Con el tiempo, Dexter empezó a atraer la atención equivocada. Su propiedad se convirtió en una vergüenza estética tan grande que su esposa pronto abandonó el barco para irse a vivir a otro lugar del barrio; en su ausencia, el hijo de Dexter, un muchacho malhumorado que, como su padre, no disfrutaba de aprender, se mudó allí. En poco tiempo, la casa se convirtió en una especie de “bagnio” (burdel): se sucedían largas noches de bufonadas de borrachos, en las que las mujeres iban y venían, y los elegantes interiores (incluidas las cortinas que alguna vez pertenecieron a la reina de Francia) pronto se cubrieron de “manchas indecorosas, ofensivas a la vista y al olfato”.

El excéntrico emprendedor

Cuando Dexter compró varios barcos grandes y anunció sus intenciones de iniciar un negocio de comercio internacional, sus vecinos hartos aprovecharon la oportunidad para ofrecerle horribles inversiones, con la esperanza de que se arruinara y se viera obligado a mudarse.

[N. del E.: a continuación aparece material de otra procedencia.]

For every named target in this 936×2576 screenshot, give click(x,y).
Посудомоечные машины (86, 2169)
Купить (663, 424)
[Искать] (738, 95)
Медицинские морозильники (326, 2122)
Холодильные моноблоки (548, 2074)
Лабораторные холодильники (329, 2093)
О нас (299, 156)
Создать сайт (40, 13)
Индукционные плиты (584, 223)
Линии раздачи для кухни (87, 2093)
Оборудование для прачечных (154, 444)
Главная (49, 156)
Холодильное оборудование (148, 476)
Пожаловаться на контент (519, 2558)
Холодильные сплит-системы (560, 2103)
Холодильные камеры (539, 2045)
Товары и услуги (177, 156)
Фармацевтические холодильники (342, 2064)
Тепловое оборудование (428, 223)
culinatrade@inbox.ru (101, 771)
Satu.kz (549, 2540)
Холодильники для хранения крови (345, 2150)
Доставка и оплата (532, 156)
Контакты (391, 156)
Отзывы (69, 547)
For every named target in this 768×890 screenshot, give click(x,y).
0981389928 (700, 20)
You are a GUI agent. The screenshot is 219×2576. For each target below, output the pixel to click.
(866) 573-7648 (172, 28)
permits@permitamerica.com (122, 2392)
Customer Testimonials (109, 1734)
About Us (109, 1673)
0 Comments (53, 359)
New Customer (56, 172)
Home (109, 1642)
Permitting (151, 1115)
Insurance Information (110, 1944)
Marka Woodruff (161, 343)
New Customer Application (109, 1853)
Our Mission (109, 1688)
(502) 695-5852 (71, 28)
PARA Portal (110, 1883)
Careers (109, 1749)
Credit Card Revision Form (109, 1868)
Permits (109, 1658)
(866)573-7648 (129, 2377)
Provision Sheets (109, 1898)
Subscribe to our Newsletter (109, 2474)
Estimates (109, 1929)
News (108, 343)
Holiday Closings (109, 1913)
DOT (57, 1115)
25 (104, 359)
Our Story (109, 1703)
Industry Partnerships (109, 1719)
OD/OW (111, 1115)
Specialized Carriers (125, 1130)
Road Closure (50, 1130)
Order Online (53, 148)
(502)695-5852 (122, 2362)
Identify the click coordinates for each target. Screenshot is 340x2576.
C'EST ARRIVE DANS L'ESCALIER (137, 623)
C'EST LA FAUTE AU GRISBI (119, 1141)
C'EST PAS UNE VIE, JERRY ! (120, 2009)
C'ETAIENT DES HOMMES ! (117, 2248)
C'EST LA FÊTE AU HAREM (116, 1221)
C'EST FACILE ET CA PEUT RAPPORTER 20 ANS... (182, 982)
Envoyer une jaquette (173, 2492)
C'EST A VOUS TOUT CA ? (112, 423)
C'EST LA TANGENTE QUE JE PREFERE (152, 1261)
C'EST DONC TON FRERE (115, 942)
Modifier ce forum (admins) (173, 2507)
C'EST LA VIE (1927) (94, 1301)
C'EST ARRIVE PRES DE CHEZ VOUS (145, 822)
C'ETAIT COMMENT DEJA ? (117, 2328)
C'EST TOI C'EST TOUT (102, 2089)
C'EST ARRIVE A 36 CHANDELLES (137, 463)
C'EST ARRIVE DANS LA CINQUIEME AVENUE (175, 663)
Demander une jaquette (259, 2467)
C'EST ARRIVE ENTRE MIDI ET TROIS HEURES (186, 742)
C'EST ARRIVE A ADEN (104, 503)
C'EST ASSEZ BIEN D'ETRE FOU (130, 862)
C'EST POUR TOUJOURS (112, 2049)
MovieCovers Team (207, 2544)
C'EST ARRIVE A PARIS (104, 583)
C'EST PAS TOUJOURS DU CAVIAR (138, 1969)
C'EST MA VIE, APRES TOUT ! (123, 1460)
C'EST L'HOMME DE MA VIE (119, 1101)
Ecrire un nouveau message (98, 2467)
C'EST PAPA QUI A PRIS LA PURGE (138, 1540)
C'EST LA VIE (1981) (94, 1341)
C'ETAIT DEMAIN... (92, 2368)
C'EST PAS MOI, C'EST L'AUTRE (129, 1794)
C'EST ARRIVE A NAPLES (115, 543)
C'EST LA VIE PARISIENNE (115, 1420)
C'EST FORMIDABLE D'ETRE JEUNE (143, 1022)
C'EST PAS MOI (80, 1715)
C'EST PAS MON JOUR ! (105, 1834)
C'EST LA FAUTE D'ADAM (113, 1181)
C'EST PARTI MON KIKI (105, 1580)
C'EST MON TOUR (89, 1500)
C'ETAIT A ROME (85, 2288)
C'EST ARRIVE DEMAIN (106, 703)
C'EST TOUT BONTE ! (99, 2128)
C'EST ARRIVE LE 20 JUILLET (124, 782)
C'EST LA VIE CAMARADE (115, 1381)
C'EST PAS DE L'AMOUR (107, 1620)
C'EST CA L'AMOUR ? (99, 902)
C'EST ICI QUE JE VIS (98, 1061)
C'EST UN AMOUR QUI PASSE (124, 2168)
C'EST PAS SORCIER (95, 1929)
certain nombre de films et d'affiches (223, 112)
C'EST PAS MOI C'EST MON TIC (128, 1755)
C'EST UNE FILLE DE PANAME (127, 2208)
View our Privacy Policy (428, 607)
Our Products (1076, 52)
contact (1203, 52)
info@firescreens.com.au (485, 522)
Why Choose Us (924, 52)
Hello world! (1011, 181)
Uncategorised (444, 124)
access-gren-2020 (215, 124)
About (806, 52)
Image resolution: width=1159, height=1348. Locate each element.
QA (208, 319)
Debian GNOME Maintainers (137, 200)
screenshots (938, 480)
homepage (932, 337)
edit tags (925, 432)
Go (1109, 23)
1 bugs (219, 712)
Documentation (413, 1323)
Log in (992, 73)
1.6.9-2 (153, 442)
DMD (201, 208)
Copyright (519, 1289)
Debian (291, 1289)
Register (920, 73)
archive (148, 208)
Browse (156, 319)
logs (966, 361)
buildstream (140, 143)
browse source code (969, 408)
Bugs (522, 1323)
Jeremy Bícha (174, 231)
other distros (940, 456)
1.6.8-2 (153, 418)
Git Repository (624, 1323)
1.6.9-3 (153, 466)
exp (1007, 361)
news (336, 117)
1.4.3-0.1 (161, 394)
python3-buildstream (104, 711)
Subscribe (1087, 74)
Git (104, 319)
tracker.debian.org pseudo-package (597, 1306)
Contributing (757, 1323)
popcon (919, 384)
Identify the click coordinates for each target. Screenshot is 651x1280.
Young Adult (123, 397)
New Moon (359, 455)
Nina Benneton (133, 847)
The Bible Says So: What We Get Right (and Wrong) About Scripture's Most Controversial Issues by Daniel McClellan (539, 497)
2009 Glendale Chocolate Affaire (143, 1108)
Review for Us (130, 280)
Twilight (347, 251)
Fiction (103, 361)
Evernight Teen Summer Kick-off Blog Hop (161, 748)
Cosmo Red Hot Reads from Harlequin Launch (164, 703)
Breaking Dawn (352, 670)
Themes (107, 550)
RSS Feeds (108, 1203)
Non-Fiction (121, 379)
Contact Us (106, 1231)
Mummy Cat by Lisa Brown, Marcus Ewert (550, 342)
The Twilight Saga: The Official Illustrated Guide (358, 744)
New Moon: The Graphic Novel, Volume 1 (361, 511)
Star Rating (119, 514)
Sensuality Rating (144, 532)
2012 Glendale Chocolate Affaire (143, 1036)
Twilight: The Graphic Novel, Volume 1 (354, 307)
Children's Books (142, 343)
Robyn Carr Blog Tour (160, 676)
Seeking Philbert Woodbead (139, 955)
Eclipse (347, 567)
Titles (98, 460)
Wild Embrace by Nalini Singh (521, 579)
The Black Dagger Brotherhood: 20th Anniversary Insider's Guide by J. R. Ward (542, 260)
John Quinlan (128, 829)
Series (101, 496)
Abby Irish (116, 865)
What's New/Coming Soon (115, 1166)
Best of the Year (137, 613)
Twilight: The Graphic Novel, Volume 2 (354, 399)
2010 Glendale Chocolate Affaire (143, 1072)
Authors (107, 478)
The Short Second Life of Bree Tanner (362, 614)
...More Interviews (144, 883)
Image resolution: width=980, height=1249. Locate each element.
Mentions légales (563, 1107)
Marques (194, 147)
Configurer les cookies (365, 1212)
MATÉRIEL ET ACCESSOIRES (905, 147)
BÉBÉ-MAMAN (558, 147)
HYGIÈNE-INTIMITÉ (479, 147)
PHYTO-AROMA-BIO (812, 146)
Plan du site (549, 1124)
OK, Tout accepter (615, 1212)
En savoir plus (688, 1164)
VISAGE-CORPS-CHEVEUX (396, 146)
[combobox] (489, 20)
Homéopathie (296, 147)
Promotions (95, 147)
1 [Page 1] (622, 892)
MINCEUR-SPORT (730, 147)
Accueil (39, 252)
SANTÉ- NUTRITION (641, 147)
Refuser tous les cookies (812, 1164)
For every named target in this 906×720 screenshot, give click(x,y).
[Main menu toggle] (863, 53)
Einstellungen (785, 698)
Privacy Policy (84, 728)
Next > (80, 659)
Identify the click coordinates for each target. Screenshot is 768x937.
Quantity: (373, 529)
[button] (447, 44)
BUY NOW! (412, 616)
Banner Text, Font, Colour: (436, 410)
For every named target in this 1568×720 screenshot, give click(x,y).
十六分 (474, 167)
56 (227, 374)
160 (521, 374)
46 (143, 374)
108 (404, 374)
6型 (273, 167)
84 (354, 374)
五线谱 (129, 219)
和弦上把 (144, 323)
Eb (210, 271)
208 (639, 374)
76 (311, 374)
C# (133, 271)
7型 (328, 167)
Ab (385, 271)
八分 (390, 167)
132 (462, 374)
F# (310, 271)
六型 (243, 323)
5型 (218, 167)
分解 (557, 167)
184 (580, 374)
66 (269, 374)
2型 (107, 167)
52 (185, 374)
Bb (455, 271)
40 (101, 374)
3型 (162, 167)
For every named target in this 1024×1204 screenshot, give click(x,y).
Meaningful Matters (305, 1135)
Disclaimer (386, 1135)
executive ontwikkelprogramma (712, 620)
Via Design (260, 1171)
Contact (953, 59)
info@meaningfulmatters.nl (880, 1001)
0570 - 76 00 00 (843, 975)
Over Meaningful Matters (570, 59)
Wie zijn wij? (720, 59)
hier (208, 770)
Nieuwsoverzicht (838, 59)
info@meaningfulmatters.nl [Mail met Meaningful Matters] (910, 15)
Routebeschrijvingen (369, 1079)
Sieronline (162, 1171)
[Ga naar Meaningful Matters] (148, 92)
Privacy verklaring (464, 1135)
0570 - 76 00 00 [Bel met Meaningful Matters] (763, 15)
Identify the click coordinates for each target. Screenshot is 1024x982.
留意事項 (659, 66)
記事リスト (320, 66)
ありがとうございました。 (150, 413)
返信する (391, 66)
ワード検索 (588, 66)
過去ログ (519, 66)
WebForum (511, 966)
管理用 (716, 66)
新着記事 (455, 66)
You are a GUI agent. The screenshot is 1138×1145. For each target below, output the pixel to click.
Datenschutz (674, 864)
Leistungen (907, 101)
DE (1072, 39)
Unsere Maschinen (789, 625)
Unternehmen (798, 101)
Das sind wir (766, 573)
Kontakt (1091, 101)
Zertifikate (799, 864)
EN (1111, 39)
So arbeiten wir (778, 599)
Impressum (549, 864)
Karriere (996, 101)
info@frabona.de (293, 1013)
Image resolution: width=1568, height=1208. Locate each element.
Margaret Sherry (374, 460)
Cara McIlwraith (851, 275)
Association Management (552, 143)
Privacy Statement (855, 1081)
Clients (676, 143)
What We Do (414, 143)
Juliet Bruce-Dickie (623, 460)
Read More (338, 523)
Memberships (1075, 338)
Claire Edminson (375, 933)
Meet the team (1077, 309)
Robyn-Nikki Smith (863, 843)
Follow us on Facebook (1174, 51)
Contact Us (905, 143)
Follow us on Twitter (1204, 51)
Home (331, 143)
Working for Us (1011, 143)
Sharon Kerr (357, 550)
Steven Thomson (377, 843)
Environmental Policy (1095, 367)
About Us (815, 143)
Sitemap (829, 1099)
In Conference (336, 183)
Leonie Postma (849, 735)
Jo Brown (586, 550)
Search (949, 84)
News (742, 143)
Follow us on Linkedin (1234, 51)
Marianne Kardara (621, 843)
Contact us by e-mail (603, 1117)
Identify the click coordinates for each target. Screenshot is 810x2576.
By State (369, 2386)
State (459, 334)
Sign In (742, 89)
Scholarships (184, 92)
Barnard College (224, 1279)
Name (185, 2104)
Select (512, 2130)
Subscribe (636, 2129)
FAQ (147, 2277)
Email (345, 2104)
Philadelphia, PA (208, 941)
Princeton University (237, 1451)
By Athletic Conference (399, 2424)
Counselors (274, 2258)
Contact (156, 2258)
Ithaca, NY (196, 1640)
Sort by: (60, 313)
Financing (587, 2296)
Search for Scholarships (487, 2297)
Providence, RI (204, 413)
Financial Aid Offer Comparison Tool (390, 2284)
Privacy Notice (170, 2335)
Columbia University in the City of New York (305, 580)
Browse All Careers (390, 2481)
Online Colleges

Uno de estos vecinos recomendó a Dexter que vendiera ollas para calentar ( unas ollas de latón anchas y planas con mangos largos que se usaban para calentar camas en el siglo XVIII ) en las Indias Occidentales (un territorio colonial europeo conocido por su clima cálido durante todo el año). El confiado Dexter compró nada menos que 42.000 ollas, las distribuyó en nueve barcos de carga y se dispuso a venderlas; sus acciones, al mismo tiempo, provocaron carcajadas atronadoras de los comerciantes experimentados. Pero fue Dexter quien se llevó la última risa: cuando llegó y no vio que necesitaba aparatos para calentar, los rebautizó como cucharones y los vendió a los propietarios de plantaciones de azúcar y melaza. La demanda fue tan grande que cada propietario clamó por comprar al menos tres o cuatro; Dexter aumentó el precio de las ollas en un 79% y regresó con una fortuna aún mayor.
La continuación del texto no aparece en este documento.